Dat zegt De Wever in een interview met De Zevende Dag, zijn eerste sinds zijn terugkeer uit China, waar hij de voorbije week op zakenreis was. Hij nam het daarin nogmaals op voor zowel Theo Francken, Jan Jambon en de besparingen die de regering wil doorvoeren.
Het Facebookbericht van staatssecretaris Francken over de economische waarde van migranten uit de Maghreb vond De Wever wel ‘heel provocatief’, maar Francken gaf dat bij aanvang van het bericht ook aan. Maar dat er excuses kwamen leek de voorzitter wel goed te keuren. ‘Als je dat bericht nu leest en je geeft daar een bepaalde intentieverklaring aan, dan voelen die groepen zich gekwetst. Dan kan je dat beter terugnemen’.
De ophef over collaboratieuitspraken van minister Jambon noemde De Wever ‘surrealistisch’, zeker als je de situatie zoals hij vanuit China moet volgen. De Wever stelde duidelijk dat de collaboratie ‘fout’ was, ‘zowel principieel als tactisch’. Voor de Vlaamse beweging was dat dan ook ‘een behoorlijk zwarte bladzijde’. ‘Maar ik ben geboren in 1970. Mag ik bezig zijn met problemen van deze eeuw in plaats van met zaken uit de eerste helft van de vorige eeuw?’
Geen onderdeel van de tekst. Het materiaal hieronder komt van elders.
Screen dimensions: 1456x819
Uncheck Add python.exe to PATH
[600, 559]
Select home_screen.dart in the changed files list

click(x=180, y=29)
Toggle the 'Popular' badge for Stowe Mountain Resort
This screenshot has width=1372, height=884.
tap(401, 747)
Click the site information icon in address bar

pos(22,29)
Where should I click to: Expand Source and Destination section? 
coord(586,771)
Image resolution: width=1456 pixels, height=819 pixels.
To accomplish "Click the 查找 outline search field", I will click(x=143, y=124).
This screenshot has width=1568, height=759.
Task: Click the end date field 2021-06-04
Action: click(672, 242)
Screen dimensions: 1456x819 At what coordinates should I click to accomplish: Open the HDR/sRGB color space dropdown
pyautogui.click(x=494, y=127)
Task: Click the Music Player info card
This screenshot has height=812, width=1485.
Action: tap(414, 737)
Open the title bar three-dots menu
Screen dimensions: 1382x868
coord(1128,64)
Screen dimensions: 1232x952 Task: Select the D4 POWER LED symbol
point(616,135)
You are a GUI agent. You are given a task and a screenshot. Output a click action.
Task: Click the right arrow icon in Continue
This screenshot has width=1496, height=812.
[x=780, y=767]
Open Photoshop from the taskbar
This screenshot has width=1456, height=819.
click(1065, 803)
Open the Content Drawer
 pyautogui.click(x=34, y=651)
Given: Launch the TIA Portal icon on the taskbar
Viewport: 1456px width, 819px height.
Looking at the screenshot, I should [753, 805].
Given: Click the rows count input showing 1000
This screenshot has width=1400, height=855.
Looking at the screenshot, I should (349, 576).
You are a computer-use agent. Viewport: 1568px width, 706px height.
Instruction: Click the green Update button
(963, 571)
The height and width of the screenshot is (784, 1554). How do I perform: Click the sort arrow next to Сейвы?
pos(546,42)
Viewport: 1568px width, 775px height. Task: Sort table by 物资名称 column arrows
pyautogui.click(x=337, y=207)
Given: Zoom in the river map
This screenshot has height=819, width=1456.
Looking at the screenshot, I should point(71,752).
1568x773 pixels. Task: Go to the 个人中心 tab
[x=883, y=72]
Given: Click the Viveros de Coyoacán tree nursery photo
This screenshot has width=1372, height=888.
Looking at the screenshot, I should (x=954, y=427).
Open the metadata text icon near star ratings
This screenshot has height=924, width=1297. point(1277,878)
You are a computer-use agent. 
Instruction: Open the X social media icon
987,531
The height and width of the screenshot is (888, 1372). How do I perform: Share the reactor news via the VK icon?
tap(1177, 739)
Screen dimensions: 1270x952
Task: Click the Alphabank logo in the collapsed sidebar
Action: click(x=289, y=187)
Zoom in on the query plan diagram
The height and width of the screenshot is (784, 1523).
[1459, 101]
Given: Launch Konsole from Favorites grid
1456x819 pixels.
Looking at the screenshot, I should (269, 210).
De Wever blokte ook de kritiek af dat de regering zou staan voor een hard en asociaal beleid. ‘Ik heb gezegd dat het niet gezellig zou zijn de eerste jaren. We moeten de tering naar de nering zetten. Als een gezin systematisch meer uitgeeft dan binnenkrijgt, zal daar op een bepaald moment de deurwaarder staan’, maakte hij de vergelijking met de overheidsfinanciën. ‘Er zijn dus geen alternatieven’.